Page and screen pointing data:
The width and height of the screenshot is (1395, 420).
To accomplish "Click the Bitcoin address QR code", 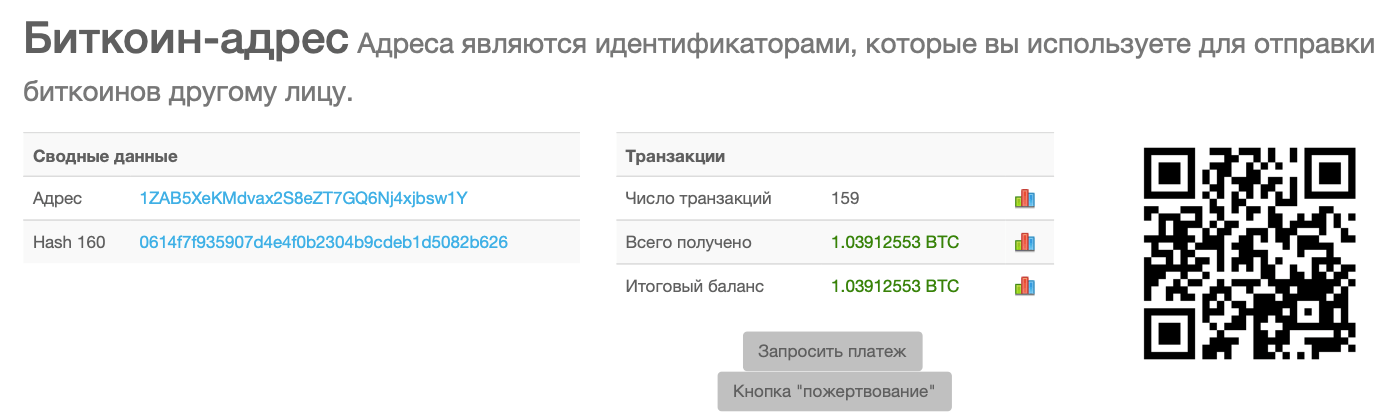I will 1250,253.
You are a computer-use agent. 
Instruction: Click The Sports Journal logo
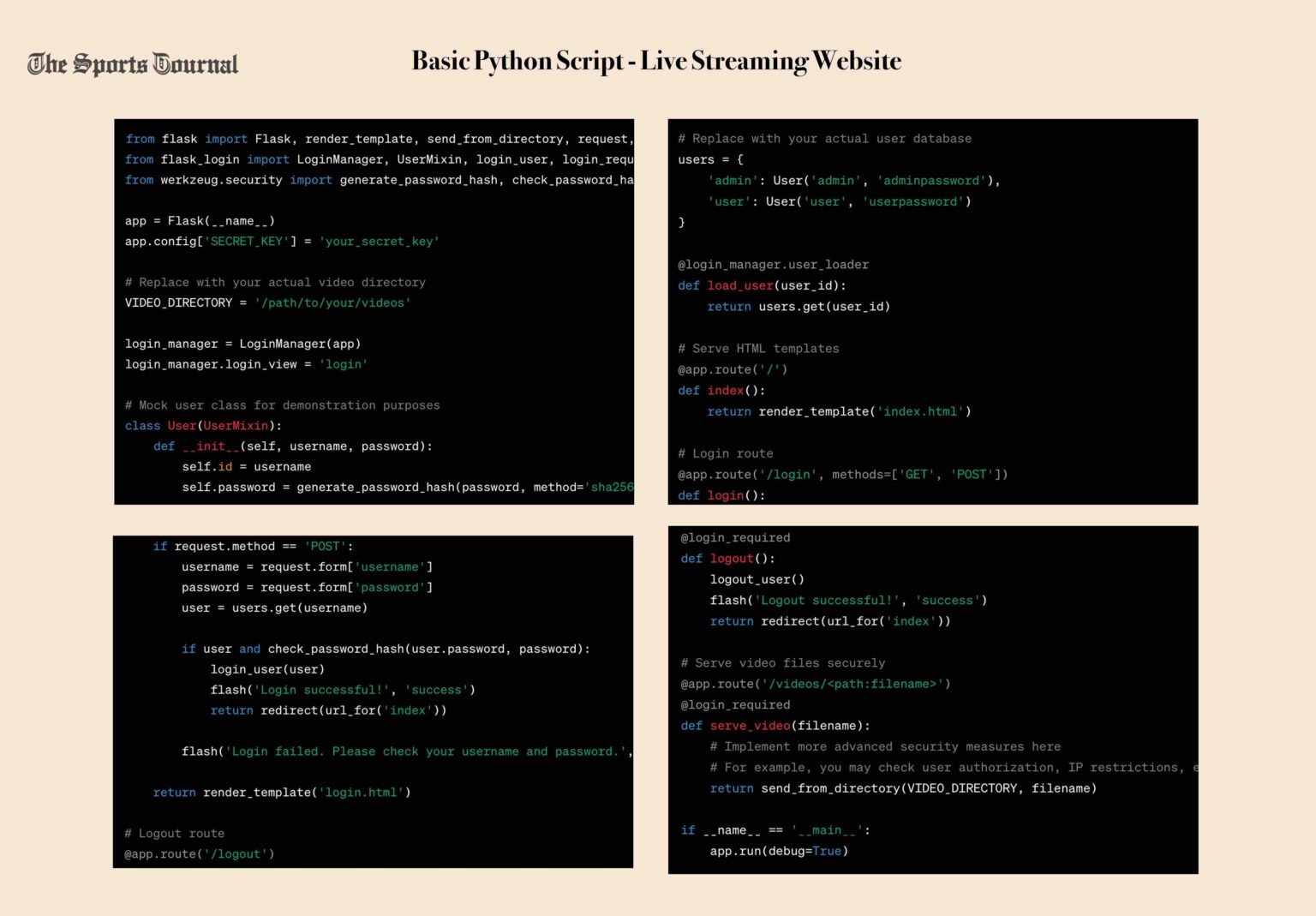pyautogui.click(x=133, y=64)
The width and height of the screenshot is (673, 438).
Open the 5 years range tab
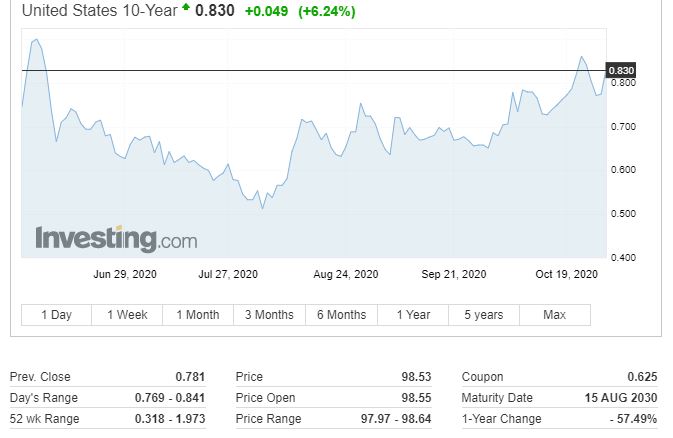483,315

DIRECTIONS FOR THIS TASK → Rewrite the material from the line with "The width and height of the screenshot is (673, 438)." through the end of the material, substituting "button" for "tab" and keeping everything else the same. Leave the pictures out.

SOLUTION →
The width and height of the screenshot is (673, 438).
Open the 5 years range button
483,315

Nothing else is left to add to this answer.